Top ELD Questions about Short Haul

In today’s delivery world, balancing customer service demands with company needs such as controlling costs and filing IFTA paperwork is a daily challenge. Many short haul operations can now add the ELD Mandate to that list, but there is a lot of confusion out there as to who really needs to comply.

As defined in the FMCSA Hours of Service Regulations, in order to meet the definition for short haul, you must:

  • Start and return to the same location within 12 hours
  • Drive no more than 11 hours
  • Have ten consecutive hours off between shifts
  • Maintain your time clock function
  • Not have paper logs more than eight times in 30 days

If fleets break even one of these, they are no longer exempt. If a driver breaks one of these items, he or she has to take a 30-minute break before continuing to drive. Then there are the air miles. Draw a line from the distribution center out 100 miles for CDLs and 150 miles for non-CDLs. It’s all a lot to keep track of and hard for fleets to know when they should be keeping logs or purchasing ELDs.

To help, here are some common short haul questions and answers.

Do my line haul drivers need to have ELDs?
That depends on your distance between distribution centers. Many line haul distribution centers could be more than 100 miles away and many times their drivers drive a couple hundred miles to the next distribution center to deliver product.

In those cases, you’re definitely not qualifying for short haul – you’re a line haul or long haul driver. That driver would need to keep a record of duty status and have an ELD in the truck. That may be the only ones who need it in your fleet if complying with short-haul rules. But if you have an ELD, it’s an insurance policy — when you do break it, the ELD will catch it and eliminate the paperwork of keeping a paper log.

What happens when you have drivers who work for more than one company?
If the driver is required to keep a record of duty status, then that driver has to have seven days plus current with them readily available in the vehicle. When you have to add more drivers during a seasonal swing, for example, it doesn’t matter if your driver drove or just worked somewhere else — they have to be able to come up with the on-duty time that they had in those previous days.

# # #

PROBLEMS TO SOLVE:
• a. In the short haul ELD text, how far out from the distribution center does the air-mile line extend for non-CDL drivers?
• b. Take the text on short haul ELD questions further, beginning right after its final sentence.

SUPPLIED INFORMATION:
# # #

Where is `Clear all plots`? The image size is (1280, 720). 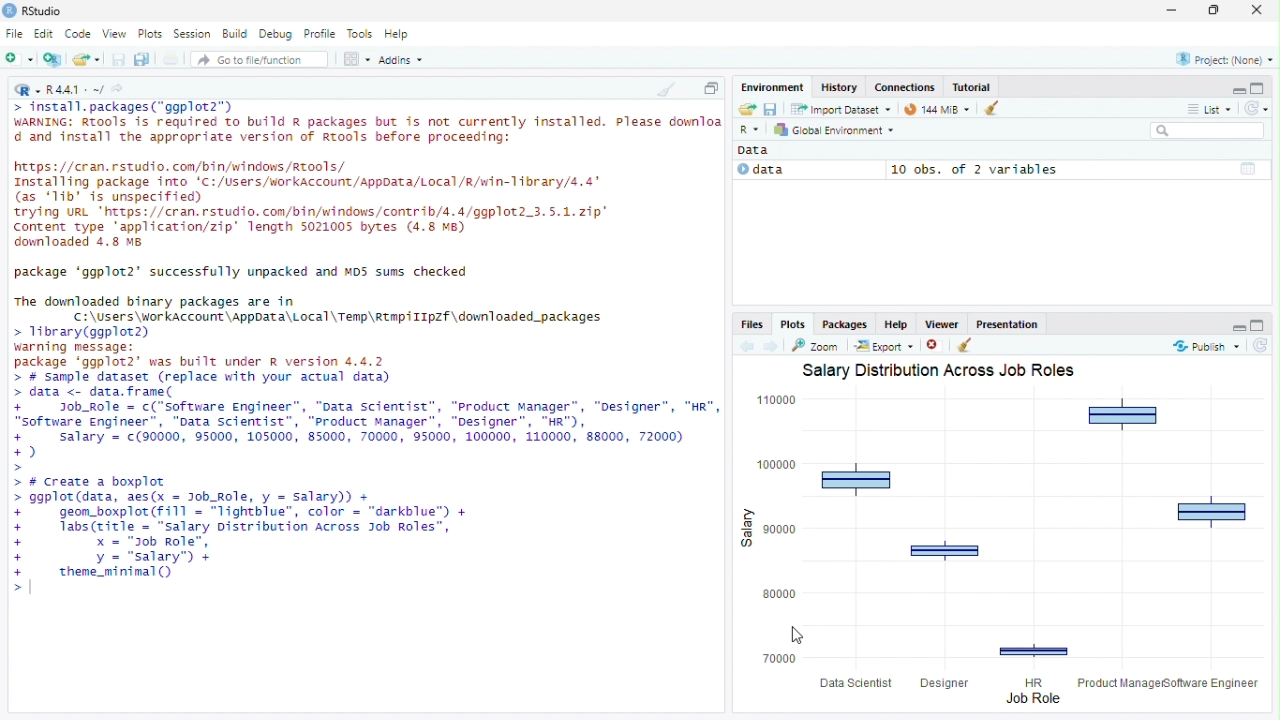
Clear all plots is located at coordinates (969, 345).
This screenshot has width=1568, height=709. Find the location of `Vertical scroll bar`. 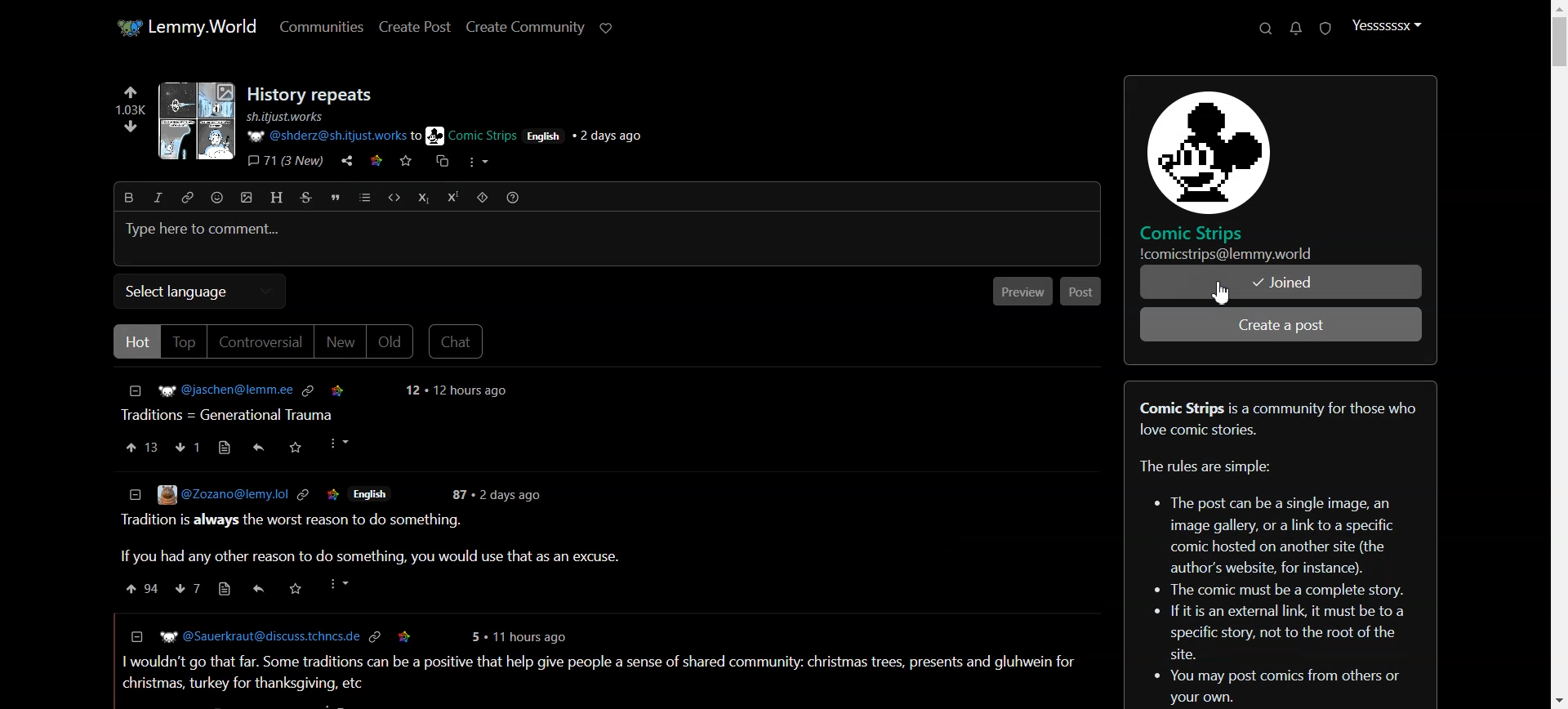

# # #

ANSWERS TO EACH TASK:
• a. 150 miles.

• b.
You have to account for your 60 or 70 hour week. If the driver only drives for you for three days but they worked elsewhere — driving or not driving — you have to account for the on-duty time so that you can fulfill those seven days plus current in that vehicle. Those drivers can show their driving time in the form of a PDF file or an affidavit statement identifying where they worked and the number of hours put in.

If I have a short haul driver who does not require an ELD (because he’s always under 12 hours and under the air mile limit, as well as returns to starting location), what if something happens on the route and one day he exceeds but doesn’t have an ELD?
It’s okay if you do that for one day. You can break one of the criteria for one day and keep paper logs. If you’re on a system and invoke the short haul ruleset, it would automatically keep an electronic log for you once you break one of those criteria. But if you don’t have an ELD in your vehicle and only break for one day, you don’t need an ELD.

The way the mandate is written, there is a 30 rolling calendar day. If you break your short-haul more than eight times in those rolling 30 days, then you’d be required to keep and ELD until you get back to that lower number. If you’re just breaking once or twice a week or five times a month, you have to keep paper logs. But you have to keep a detailed log of the days you’re breaking the rule.

If only a portion of my routes are outside of the short-haul air mile rules, does that affect the short haul rules for my local route?
No. Let’s say Vehicle A is on Route #1 and Route #1 gets drivers back within 12 hours and keeps them in the 100-mile radius, then you are fine. Keep in mind: With short haul, it is difficult to drive more than 11 hours because of stops and pickups.

In addition to CDL trucks, we have non-CDL vans. Do they also need to have ELDs in them?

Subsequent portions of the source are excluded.